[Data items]
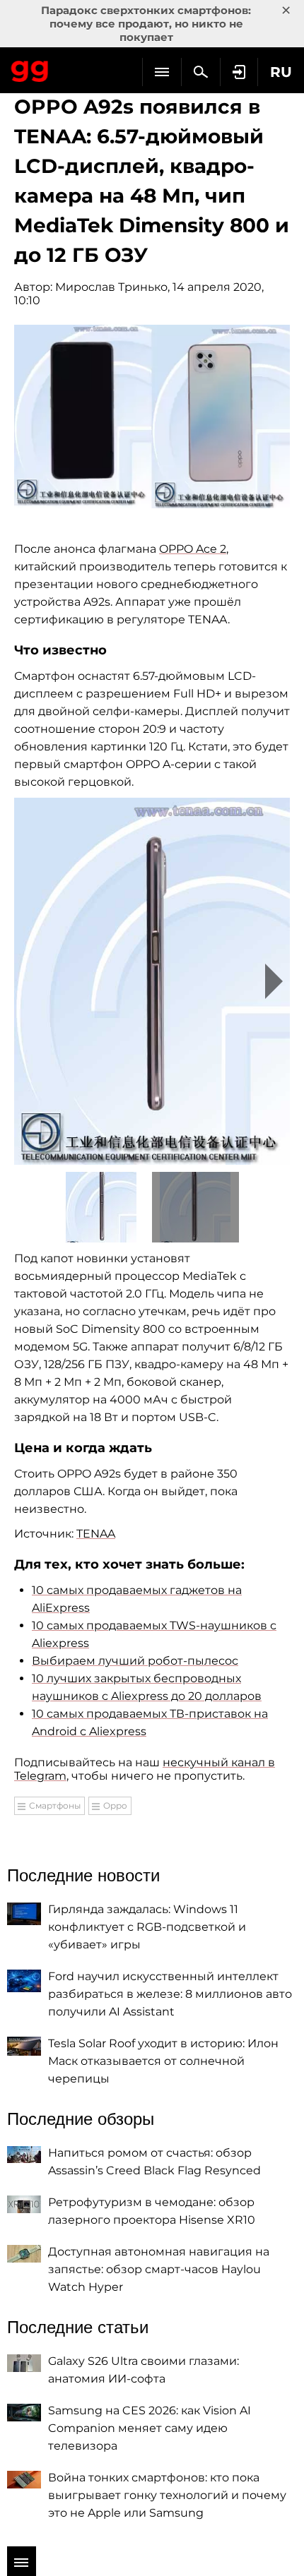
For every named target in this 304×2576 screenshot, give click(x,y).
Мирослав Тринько (111, 287)
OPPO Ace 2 (192, 549)
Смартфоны (55, 1805)
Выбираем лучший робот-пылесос (135, 1660)
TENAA (95, 1533)
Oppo (115, 1805)
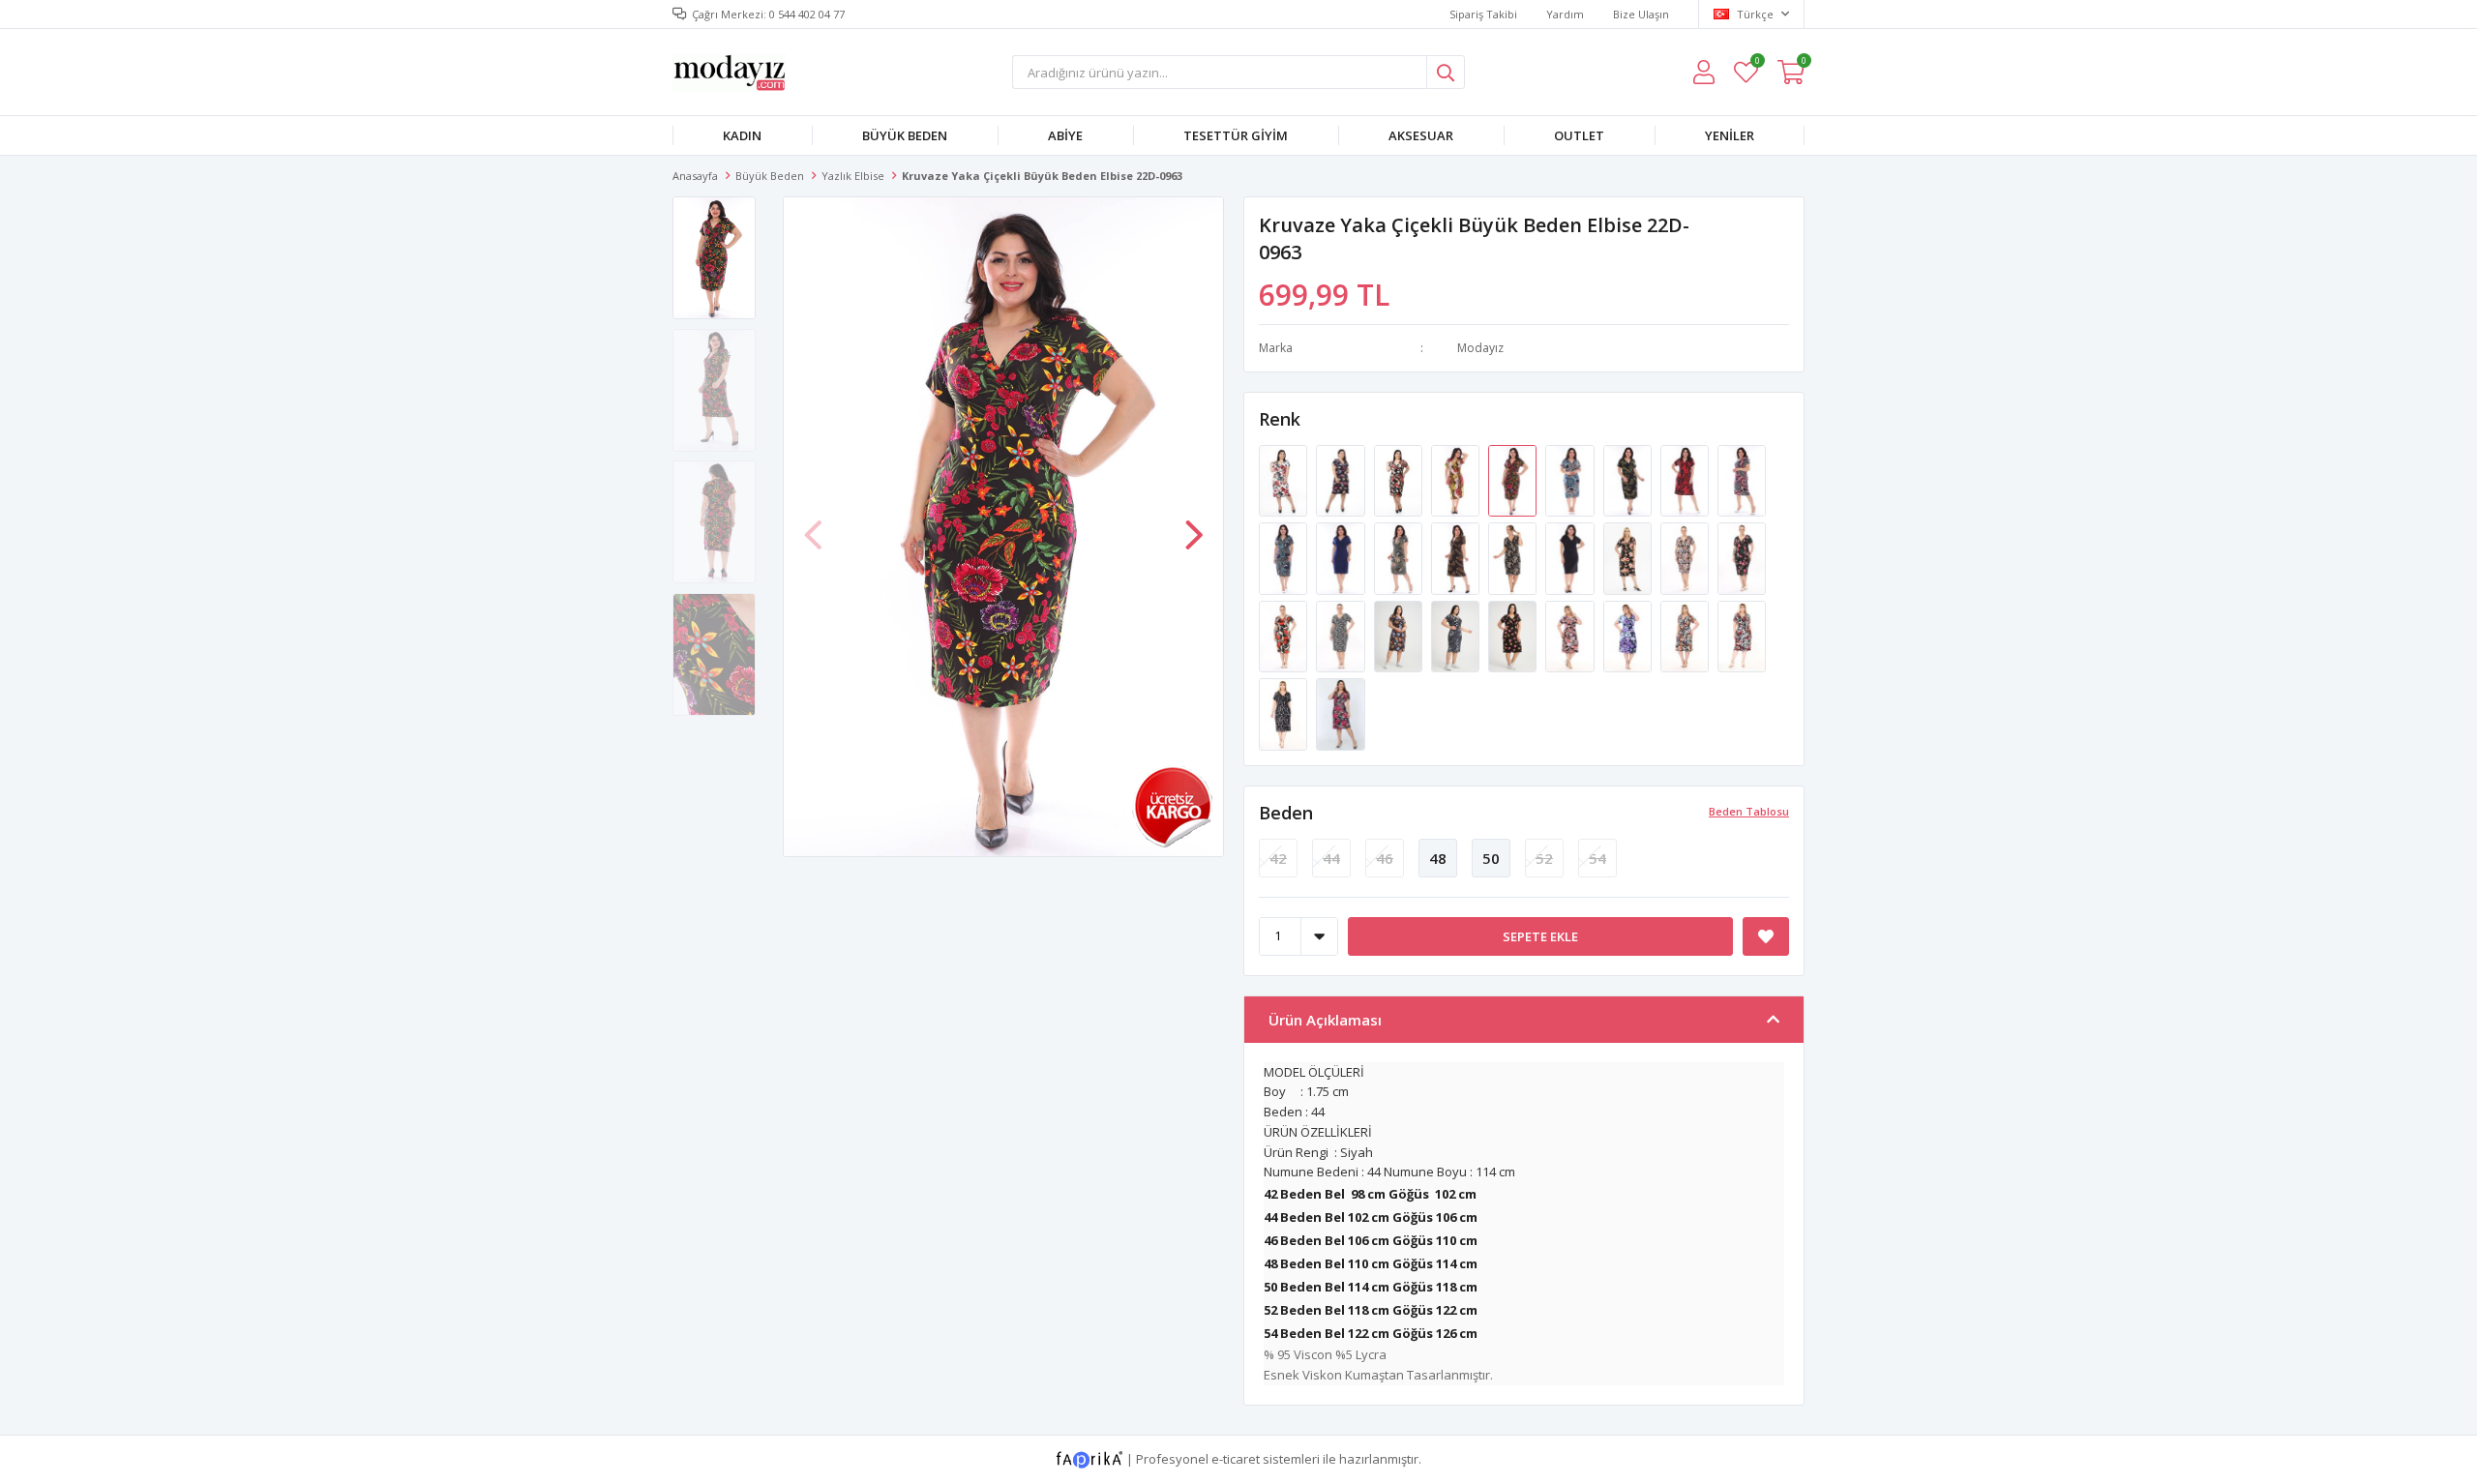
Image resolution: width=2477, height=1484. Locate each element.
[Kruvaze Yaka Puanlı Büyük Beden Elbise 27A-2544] (1513, 634)
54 (1597, 858)
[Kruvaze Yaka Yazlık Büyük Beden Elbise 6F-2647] (1570, 634)
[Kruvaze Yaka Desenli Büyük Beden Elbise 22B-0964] (1570, 480)
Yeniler (1729, 135)
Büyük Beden (904, 135)
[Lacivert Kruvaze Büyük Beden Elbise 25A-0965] (1341, 557)
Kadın (742, 135)
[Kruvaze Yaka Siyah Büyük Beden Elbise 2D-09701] (1570, 557)
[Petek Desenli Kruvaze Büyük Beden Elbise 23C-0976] (1284, 557)
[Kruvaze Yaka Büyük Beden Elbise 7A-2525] (1284, 634)
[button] (1194, 525)
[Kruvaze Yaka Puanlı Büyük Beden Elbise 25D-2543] (1456, 634)
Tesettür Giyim (1235, 135)
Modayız (1480, 348)
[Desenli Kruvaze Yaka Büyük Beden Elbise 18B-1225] (1513, 557)
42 (1278, 858)
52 (1544, 858)
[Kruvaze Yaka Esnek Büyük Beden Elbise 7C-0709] (1340, 713)
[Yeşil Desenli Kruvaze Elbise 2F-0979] (1399, 557)
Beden (1286, 812)
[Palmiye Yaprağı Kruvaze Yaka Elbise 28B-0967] (1628, 480)
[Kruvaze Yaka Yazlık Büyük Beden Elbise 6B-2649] (1686, 634)
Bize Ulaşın (1641, 14)
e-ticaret (1235, 1458)
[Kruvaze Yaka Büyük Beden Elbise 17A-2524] (1742, 557)
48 (1438, 858)
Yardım (1565, 14)
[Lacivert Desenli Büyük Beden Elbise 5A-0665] (1341, 480)
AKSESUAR (1420, 135)
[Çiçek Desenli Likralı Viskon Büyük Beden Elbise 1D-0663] (1284, 480)
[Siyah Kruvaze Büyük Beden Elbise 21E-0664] (1399, 480)
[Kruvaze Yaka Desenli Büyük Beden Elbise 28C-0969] (1456, 480)
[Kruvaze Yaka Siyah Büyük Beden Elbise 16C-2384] (1628, 557)
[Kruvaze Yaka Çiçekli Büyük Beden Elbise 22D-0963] (1513, 480)
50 (1491, 858)
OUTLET (1579, 135)
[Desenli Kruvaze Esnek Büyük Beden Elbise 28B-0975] (1742, 480)
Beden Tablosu (1749, 811)
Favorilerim (1756, 63)
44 (1331, 858)
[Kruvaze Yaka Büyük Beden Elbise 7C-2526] (1341, 634)
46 (1384, 858)
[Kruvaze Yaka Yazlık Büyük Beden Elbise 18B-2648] (1628, 634)
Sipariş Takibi (1483, 14)
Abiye (1065, 135)
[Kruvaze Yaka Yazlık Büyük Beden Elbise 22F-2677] (1284, 713)
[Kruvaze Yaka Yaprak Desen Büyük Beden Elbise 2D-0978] (1456, 557)
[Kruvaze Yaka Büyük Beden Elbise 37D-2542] (1399, 634)
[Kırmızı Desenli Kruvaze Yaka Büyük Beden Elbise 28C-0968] (1686, 480)
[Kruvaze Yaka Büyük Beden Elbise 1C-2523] (1686, 557)
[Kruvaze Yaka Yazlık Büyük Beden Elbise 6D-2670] (1742, 634)
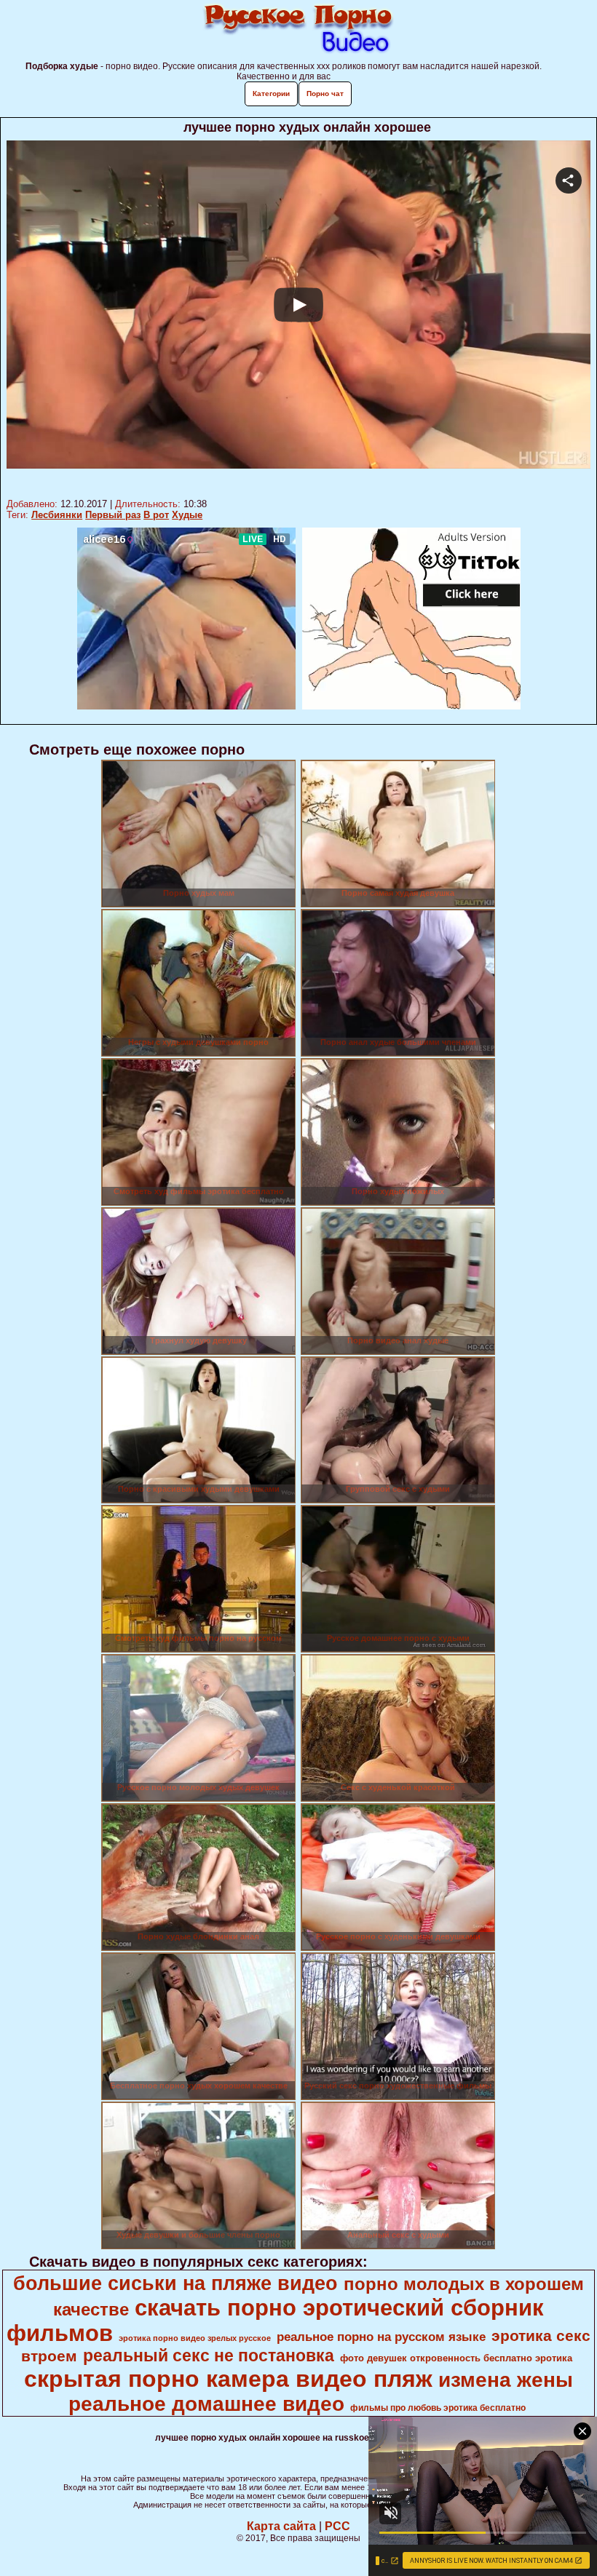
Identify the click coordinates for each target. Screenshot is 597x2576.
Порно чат (325, 94)
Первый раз (113, 514)
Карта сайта (281, 2526)
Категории (271, 94)
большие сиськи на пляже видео (175, 2283)
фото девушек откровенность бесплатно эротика (456, 2358)
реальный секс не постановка (208, 2355)
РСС (337, 2526)
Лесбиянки (56, 514)
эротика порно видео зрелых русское (195, 2338)
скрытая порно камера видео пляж (228, 2379)
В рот (156, 514)
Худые (187, 514)
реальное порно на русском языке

=== Exercise objective ===
Every entry should be written out word for word, except for its pictures.

=== Written reply ===
For every named target in this 304×2576 screenshot, give click(x,y).
Мирослав Тринько (111, 287)
OPPO Ace 2 (192, 549)
Смартфоны (55, 1805)
Выбираем лучший робот-пылесос (135, 1660)
TENAA (95, 1533)
Oppo (115, 1805)
Image resolution: width=2477, height=1484. Locate each element.
[Kruvaze Yaka Puanlı Büyük Beden Elbise 27A-2544] (1513, 634)
54 (1597, 858)
[Kruvaze Yaka Yazlık Büyük Beden Elbise 6F-2647] (1570, 634)
[Kruvaze Yaka Desenli Büyük Beden Elbise 22B-0964] (1570, 480)
Yeniler (1729, 135)
Büyük Beden (904, 135)
[Lacivert Kruvaze Büyük Beden Elbise 25A-0965] (1341, 557)
Kadın (742, 135)
[Kruvaze Yaka Siyah Büyük Beden Elbise 2D-09701] (1570, 557)
[Petek Desenli Kruvaze Büyük Beden Elbise 23C-0976] (1284, 557)
[Kruvaze Yaka Büyük Beden Elbise 7A-2525] (1284, 634)
[button] (1194, 525)
[Kruvaze Yaka Puanlı Büyük Beden Elbise 25D-2543] (1456, 634)
Tesettür Giyim (1235, 135)
Modayız (1480, 348)
[Desenli Kruvaze Yaka Büyük Beden Elbise 18B-1225] (1513, 557)
42 (1278, 858)
52 (1544, 858)
[Kruvaze Yaka Esnek Büyük Beden Elbise 7C-0709] (1340, 713)
[Yeşil Desenli Kruvaze Elbise 2F-0979] (1399, 557)
Beden (1286, 812)
[Palmiye Yaprağı Kruvaze Yaka Elbise 28B-0967] (1628, 480)
[Kruvaze Yaka Yazlık Büyük Beden Elbise 6B-2649] (1686, 634)
Bize Ulaşın (1641, 14)
e-ticaret (1235, 1458)
[Kruvaze Yaka Büyük Beden Elbise 17A-2524] (1742, 557)
48 (1438, 858)
Yardım (1565, 14)
[Lacivert Desenli Büyük Beden Elbise 5A-0665] (1341, 480)
AKSESUAR (1420, 135)
[Çiçek Desenli Likralı Viskon Büyük Beden Elbise 1D-0663] (1284, 480)
[Siyah Kruvaze Büyük Beden Elbise 21E-0664] (1399, 480)
[Kruvaze Yaka Desenli Büyük Beden Elbise 28C-0969] (1456, 480)
[Kruvaze Yaka Siyah Büyük Beden Elbise 16C-2384] (1628, 557)
[Kruvaze Yaka Çiçekli Büyük Beden Elbise 22D-0963] (1513, 480)
50 (1491, 858)
OUTLET (1579, 135)
[Desenli Kruvaze Esnek Büyük Beden Elbise 28B-0975] (1742, 480)
Beden Tablosu (1749, 811)
Favorilerim (1756, 63)
44 (1331, 858)
[Kruvaze Yaka Büyük Beden Elbise 7C-2526] (1341, 634)
46 (1384, 858)
[Kruvaze Yaka Yazlık Büyük Beden Elbise 18B-2648] (1628, 634)
Sipariş Takibi (1483, 14)
Abiye (1065, 135)
[Kruvaze Yaka Yazlık Büyük Beden Elbise 22F-2677] (1284, 713)
[Kruvaze Yaka Yaprak Desen Büyük Beden Elbise 2D-0978] (1456, 557)
[Kruvaze Yaka Büyük Beden Elbise 37D-2542] (1399, 634)
[Kırmızı Desenli Kruvaze Yaka Büyük Beden Elbise 28C-0968] (1686, 480)
[Kruvaze Yaka Büyük Beden Elbise 1C-2523] (1686, 557)
[Kruvaze Yaka Yazlık Büyük Beden Elbise 6D-2670] (1742, 634)
Identify the click coordinates for each target. Screenshot is 597x2576.
Порно чат (325, 94)
Первый раз (113, 514)
Карта сайта (281, 2526)
Категории (271, 94)
большие сиськи на пляже видео (175, 2283)
фото девушек откровенность бесплатно эротика (456, 2358)
реальный секс не постановка (208, 2355)
РСС (337, 2526)
Лесбиянки (56, 514)
эротика порно видео зрелых русское (195, 2338)
скрытая порно камера видео пляж (228, 2379)
В рот (156, 514)
Худые (187, 514)
реальное порно на русском языке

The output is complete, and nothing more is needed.